Work to be completed
Every entry in the listing below has to be transcribed exactly.

Material supplied

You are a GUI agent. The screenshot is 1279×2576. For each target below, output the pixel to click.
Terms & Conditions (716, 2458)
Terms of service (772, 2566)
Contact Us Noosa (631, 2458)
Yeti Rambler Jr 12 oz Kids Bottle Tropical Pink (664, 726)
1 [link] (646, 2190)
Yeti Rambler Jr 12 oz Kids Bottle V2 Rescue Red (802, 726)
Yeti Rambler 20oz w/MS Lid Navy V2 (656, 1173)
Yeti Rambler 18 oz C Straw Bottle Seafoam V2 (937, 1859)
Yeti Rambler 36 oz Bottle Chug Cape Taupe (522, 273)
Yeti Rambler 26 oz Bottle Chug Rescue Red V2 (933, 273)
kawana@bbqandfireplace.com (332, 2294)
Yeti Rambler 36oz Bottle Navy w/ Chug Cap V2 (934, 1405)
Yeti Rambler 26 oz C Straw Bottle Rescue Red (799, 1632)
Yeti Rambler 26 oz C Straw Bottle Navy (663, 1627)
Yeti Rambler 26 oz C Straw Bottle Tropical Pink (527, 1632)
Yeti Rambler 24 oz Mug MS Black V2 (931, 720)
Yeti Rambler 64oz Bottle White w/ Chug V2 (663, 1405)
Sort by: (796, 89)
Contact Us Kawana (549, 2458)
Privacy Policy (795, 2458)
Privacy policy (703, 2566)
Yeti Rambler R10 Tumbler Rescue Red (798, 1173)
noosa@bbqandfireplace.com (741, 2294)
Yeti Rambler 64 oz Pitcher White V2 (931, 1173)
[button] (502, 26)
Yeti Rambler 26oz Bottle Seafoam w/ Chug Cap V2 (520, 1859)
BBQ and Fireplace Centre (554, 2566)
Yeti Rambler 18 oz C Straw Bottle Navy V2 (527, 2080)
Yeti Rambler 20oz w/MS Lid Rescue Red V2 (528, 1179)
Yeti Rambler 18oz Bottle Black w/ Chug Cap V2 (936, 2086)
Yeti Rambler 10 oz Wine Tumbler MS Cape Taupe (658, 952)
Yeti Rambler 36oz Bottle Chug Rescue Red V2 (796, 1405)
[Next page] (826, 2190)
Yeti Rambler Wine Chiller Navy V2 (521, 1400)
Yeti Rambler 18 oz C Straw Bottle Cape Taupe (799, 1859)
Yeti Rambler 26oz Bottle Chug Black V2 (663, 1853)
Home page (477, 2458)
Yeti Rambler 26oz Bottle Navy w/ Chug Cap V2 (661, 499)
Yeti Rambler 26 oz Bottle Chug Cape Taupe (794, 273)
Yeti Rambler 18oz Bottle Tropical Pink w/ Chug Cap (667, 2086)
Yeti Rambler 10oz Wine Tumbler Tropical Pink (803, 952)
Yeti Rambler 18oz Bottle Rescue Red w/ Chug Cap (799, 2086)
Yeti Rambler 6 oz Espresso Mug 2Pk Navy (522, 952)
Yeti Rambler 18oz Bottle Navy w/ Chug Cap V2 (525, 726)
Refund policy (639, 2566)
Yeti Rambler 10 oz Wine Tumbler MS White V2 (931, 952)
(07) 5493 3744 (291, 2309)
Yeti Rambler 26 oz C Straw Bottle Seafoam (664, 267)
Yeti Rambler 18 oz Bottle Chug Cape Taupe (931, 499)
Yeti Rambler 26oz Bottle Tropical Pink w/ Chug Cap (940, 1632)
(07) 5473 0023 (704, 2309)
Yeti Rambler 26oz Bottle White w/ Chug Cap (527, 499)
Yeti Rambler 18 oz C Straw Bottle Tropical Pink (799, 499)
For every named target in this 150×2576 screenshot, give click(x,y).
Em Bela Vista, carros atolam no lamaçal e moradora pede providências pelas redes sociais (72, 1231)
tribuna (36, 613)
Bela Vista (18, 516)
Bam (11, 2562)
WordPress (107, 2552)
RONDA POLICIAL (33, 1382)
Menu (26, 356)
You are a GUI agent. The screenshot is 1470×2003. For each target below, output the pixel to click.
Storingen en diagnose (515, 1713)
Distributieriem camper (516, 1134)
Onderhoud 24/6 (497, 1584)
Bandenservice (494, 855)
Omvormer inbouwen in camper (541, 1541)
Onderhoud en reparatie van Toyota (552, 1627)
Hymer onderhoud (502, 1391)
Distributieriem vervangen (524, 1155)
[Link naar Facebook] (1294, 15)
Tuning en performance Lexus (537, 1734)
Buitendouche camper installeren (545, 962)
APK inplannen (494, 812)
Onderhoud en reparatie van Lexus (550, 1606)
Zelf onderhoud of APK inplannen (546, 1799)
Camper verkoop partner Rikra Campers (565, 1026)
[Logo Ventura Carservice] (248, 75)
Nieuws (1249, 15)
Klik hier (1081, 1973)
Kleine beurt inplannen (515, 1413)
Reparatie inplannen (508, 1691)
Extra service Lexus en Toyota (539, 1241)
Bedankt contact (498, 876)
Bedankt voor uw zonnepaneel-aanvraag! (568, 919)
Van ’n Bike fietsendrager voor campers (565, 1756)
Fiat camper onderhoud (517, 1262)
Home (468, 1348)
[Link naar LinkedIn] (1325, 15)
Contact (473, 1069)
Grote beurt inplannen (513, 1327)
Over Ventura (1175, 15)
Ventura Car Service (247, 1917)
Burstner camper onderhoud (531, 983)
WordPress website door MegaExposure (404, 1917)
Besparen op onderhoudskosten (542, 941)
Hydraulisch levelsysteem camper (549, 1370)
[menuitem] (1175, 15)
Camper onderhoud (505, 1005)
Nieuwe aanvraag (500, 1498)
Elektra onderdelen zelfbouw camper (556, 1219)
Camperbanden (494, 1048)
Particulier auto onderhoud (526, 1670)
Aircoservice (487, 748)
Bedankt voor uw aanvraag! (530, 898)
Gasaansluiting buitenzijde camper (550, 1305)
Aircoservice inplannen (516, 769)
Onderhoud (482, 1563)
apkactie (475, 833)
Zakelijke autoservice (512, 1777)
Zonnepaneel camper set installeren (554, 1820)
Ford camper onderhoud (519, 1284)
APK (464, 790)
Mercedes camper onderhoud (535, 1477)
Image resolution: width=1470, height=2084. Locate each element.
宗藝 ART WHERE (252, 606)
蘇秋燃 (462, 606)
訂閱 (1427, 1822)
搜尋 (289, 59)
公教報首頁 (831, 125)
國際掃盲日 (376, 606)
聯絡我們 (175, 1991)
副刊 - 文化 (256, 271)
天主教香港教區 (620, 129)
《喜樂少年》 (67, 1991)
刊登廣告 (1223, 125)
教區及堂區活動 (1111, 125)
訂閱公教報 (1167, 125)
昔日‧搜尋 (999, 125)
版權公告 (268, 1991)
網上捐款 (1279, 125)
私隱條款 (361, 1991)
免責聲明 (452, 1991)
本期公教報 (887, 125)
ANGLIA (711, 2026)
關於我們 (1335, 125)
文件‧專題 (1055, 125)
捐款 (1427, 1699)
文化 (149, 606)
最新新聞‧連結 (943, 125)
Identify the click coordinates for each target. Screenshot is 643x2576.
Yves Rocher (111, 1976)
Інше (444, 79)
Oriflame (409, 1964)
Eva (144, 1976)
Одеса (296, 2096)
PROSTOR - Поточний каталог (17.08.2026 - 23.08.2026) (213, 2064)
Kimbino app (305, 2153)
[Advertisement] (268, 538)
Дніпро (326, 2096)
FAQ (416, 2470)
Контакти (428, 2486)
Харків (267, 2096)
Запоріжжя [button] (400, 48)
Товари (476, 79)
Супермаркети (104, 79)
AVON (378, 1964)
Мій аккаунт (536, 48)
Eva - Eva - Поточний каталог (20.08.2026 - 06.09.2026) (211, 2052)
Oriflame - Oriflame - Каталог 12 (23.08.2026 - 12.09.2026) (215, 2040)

Answer section
You are a GUI agent. The screenshot is 1279×2576. For each target below, output the pixel to click.
Terms & Conditions (716, 2458)
Terms of service (772, 2566)
Contact Us Noosa (631, 2458)
Yeti Rambler Jr 12 oz Kids Bottle Tropical Pink (664, 726)
1 [link] (646, 2190)
Yeti Rambler Jr 12 oz Kids Bottle V2 Rescue Red (802, 726)
Yeti Rambler 20oz w/MS Lid Navy V2 (656, 1173)
Yeti Rambler 18 oz C Straw Bottle Seafoam V2 (937, 1859)
Yeti Rambler 36 oz Bottle Chug Cape Taupe (522, 273)
Yeti Rambler 26 oz Bottle Chug Rescue Red V2 (933, 273)
kawana@bbqandfireplace.com (332, 2294)
Yeti Rambler 36oz Bottle Navy w/ Chug Cap V2 (934, 1405)
Yeti Rambler 26 oz C Straw Bottle Rescue Red (799, 1632)
Yeti Rambler 26 oz C Straw Bottle Navy (663, 1627)
Yeti Rambler 26 oz C Straw Bottle Tropical Pink (527, 1632)
Yeti Rambler 24 oz Mug MS Black V2 (931, 720)
Yeti Rambler 64oz Bottle White w/ Chug V2 (663, 1405)
Sort by: (796, 89)
Contact Us Kawana (549, 2458)
Privacy Policy (795, 2458)
Privacy policy (703, 2566)
Yeti Rambler R10 Tumbler Rescue Red (798, 1173)
noosa@bbqandfireplace.com (741, 2294)
Yeti Rambler 64 oz Pitcher White V2 (931, 1173)
[button] (502, 26)
Yeti Rambler 26oz Bottle Seafoam w/ Chug Cap V2 (520, 1859)
BBQ and Fireplace Centre (554, 2566)
Yeti Rambler 18 oz C Straw Bottle Navy V2 (527, 2080)
Yeti Rambler 20oz w/MS Lid Rescue Red V2 (528, 1179)
Yeti Rambler 18oz Bottle Black w/ Chug Cap V2 (936, 2086)
Yeti Rambler 10 oz Wine Tumbler MS Cape Taupe (658, 952)
Yeti Rambler 36oz Bottle Chug Rescue Red V2 (796, 1405)
[Next page] (826, 2190)
Yeti Rambler Wine Chiller Navy V2 (521, 1400)
Yeti Rambler 18 oz C Straw Bottle Cape Taupe (799, 1859)
Yeti Rambler 26oz Bottle Chug Black V2 (663, 1853)
Home page (477, 2458)
Yeti Rambler 26oz Bottle Navy w/ Chug Cap V2 (661, 499)
Yeti Rambler 26 oz Bottle Chug Cape Taupe (794, 273)
Yeti Rambler 18oz Bottle Tropical Pink w/ Chug Cap (667, 2086)
Yeti Rambler 10oz Wine Tumbler Tropical Pink (803, 952)
Yeti Rambler 18oz Bottle Rescue Red w/ Chug Cap (799, 2086)
Yeti Rambler 6 oz Espresso Mug 2Pk Navy (522, 952)
Yeti Rambler 18oz Bottle Navy w/ Chug Cap V2 (525, 726)
Refund policy (639, 2566)
Yeti Rambler 10 oz Wine Tumbler MS White V2 (931, 952)
(07) 5493 3744 (291, 2309)
Yeti Rambler 26 oz C Straw Bottle Seafoam (664, 267)
Yeti Rambler 18 oz Bottle Chug Cape Taupe (931, 499)
Yeti Rambler 26oz Bottle Tropical Pink w/ Chug Cap (940, 1632)
(07) 5473 0023 (704, 2309)
Yeti Rambler 26oz Bottle White w/ Chug Cap (527, 499)
Yeti Rambler 18 oz C Straw Bottle Tropical Pink (799, 499)
For every named target in this 150×2576 screenshot, give click(x,y).
Em Bela Vista, carros atolam no lamaçal e moradora pede providências pelas redes sociais (72, 1231)
tribuna (36, 613)
Bela Vista (18, 516)
Bam (11, 2562)
WordPress (107, 2552)
RONDA POLICIAL (33, 1382)
Menu (26, 356)
You are a GUI agent. The screenshot is 1470×2003. For each target below, output the pixel to click.
Storingen en diagnose (515, 1713)
Distributieriem camper (516, 1134)
Onderhoud 24/6 (497, 1584)
Bandenservice (494, 855)
Omvormer inbouwen in camper (541, 1541)
Onderhoud en reparatie van Toyota (552, 1627)
Hymer onderhoud (502, 1391)
Distributieriem vervangen (524, 1155)
[Link naar Facebook] (1294, 15)
Tuning en performance Lexus (537, 1734)
Buitendouche camper installeren (545, 962)
APK inplannen (494, 812)
Onderhoud en reparatie van Lexus (550, 1606)
Zelf onderhoud of APK inplannen (546, 1799)
Camper verkoop partner Rikra Campers (565, 1026)
[Logo Ventura Carservice] (248, 75)
Nieuws (1249, 15)
Klik hier (1081, 1973)
Kleine beurt inplannen (515, 1413)
Reparatie inplannen (508, 1691)
Extra service Lexus en Toyota (539, 1241)
Bedankt contact (498, 876)
Bedankt voor uw zonnepaneel-aanvraag! (568, 919)
Van ’n Bike fietsendrager voor campers (565, 1756)
Fiat camper onderhoud (517, 1262)
Home (468, 1348)
[Link naar LinkedIn] (1325, 15)
Contact (473, 1069)
Grote beurt inplannen (513, 1327)
Over Ventura (1175, 15)
Ventura Car Service (247, 1917)
Burstner camper onderhoud (531, 983)
WordPress website door MegaExposure (404, 1917)
Besparen op onderhoudskosten (542, 941)
Hydraulisch levelsysteem camper (549, 1370)
[menuitem] (1175, 15)
Camper onderhoud (505, 1005)
Nieuwe aanvraag (500, 1498)
Elektra onderdelen zelfbouw camper (556, 1219)
Camperbanden (494, 1048)
Particulier auto onderhoud (526, 1670)
Aircoservice (487, 748)
Bedankt voor uw aanvraag! (530, 898)
Gasaansluiting buitenzijde camper (550, 1305)
Aircoservice inplannen (516, 769)
Onderhoud (482, 1563)
apkactie (475, 833)
Zakelijke autoservice (512, 1777)
Zonnepaneel camper set installeren (554, 1820)
Ford camper onderhoud (519, 1284)
APK (464, 790)
Mercedes camper onderhoud (535, 1477)
Image resolution: width=1470, height=2084. Locate each element.
宗藝 ART WHERE (252, 606)
蘇秋燃 (462, 606)
訂閱 (1427, 1822)
搜尋 (289, 59)
公教報首頁 (831, 125)
國際掃盲日 (376, 606)
聯絡我們 (175, 1991)
副刊 - 文化 (256, 271)
天主教香港教區 (620, 129)
《喜樂少年》 (67, 1991)
刊登廣告 (1223, 125)
教區及堂區活動 (1111, 125)
訂閱公教報 (1167, 125)
昔日‧搜尋 (999, 125)
版權公告 (268, 1991)
網上捐款 (1279, 125)
私隱條款 (361, 1991)
免責聲明 (452, 1991)
本期公教報 (887, 125)
ANGLIA (711, 2026)
關於我們 (1335, 125)
文件‧專題 (1055, 125)
捐款 (1427, 1699)
文化 (149, 606)
最新新聞‧連結 (943, 125)
Identify the click coordinates for each target. Screenshot is 643x2576.
Yves Rocher (111, 1976)
Інше (444, 79)
Oriflame (409, 1964)
Eva (144, 1976)
Одеса (296, 2096)
PROSTOR - Поточний каталог (17.08.2026 - 23.08.2026) (213, 2064)
Kimbino app (305, 2153)
[Advertisement] (268, 538)
Дніпро (326, 2096)
FAQ (416, 2470)
Контакти (428, 2486)
Харків (267, 2096)
Запоріжжя [button] (400, 48)
Товари (476, 79)
Супермаркети (104, 79)
AVON (378, 1964)
Мій аккаунт (536, 48)
Eva - Eva - Поточний каталог (20.08.2026 - 06.09.2026) (211, 2052)
Oriflame - Oriflame - Каталог 12 (23.08.2026 - 12.09.2026) (215, 2040)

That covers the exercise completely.